Sunday, November 6, 2011

Jungle Sci-Fi


Ann Patchett’s latest novel, "State of Wonder" opens in a small town in Minnesota in the dead of winter. But it quickly takes the reader to the depths of the Amazon jungle. Marina Singh is a pharmacologist working for a major drug company. Marina learns that her lab partner and dear friend, Anders Eckman, has died of a sudden fever in the Amazon Jungle. Anders was sent by their employer, Vogel Pharmaceutical Company, to Brazil to bring back information about the progress another employee, Dr. Annick Swenson, was making on a miracle fertility drug.

Marina’s boss and lover, “Mr. Fox”, convinces Marina she has to go to Brazil to find Dr. Swenson and bring the miracle drug to Vogel. Ander’s wife believes Marina can find out what happened to her husband.

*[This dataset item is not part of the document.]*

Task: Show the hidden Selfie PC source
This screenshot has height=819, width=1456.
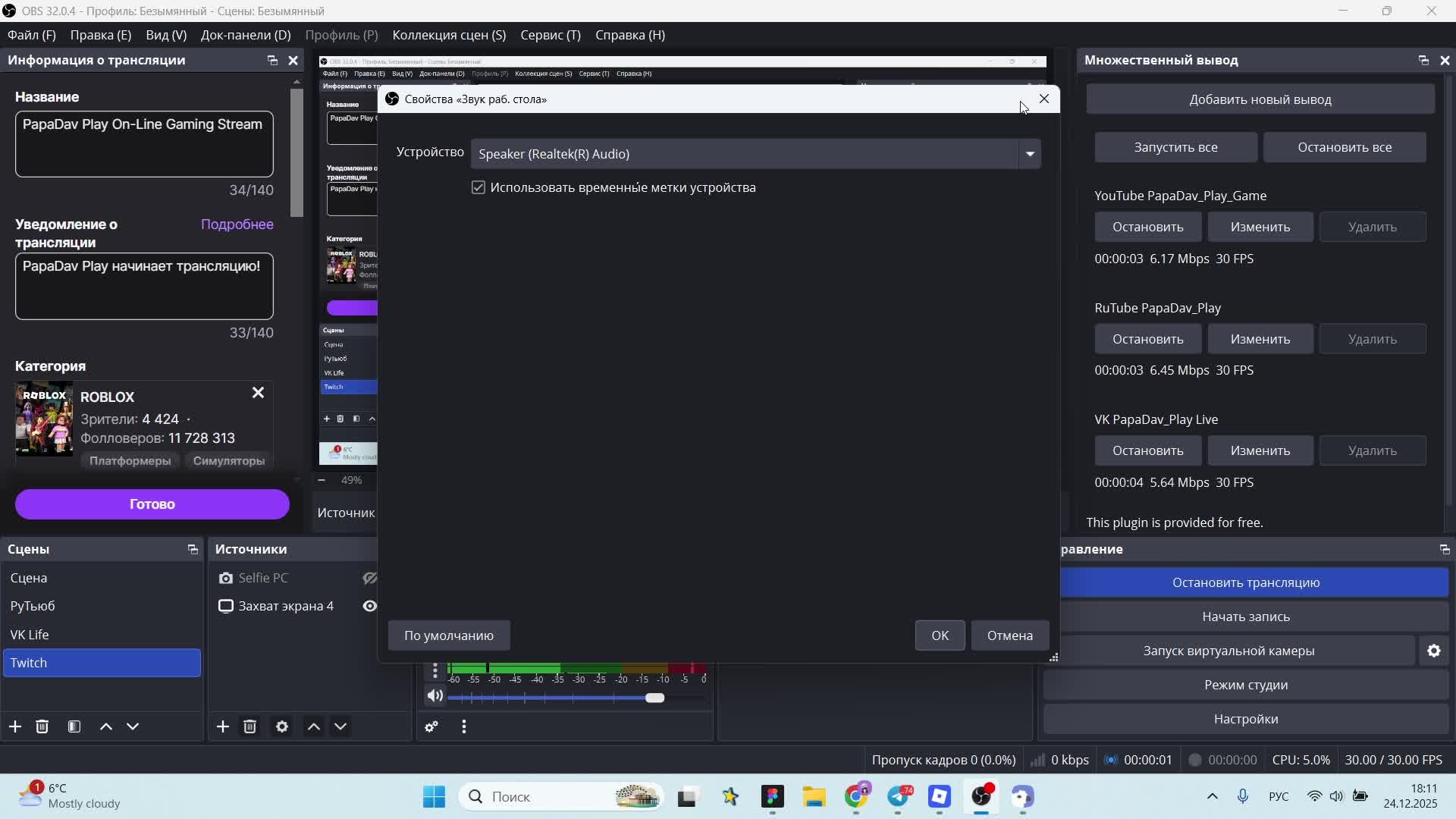Action: point(369,578)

So begins Marina’s journey to the depths of the jungle where she confronts her past and finds answers she never imagined. She becomes part of Dr. Swenson’s world among the wonderful Lakashi Tribe. She sees and learns things that her scientific mind cannot grasp and she learns to trust the jungle and its inhabitants, strange as they are. But ultimately Ann Patchett is presenting the question of medical and moral ethics that surround the need to preserve natural resources and the habitats of the native people who live and thrive on these resources, which can be and (more often than not) are, more important than scientific discovery.

Ann Patchett has written a scientific thriller with an ending that is as unexpected as it is touching and sad.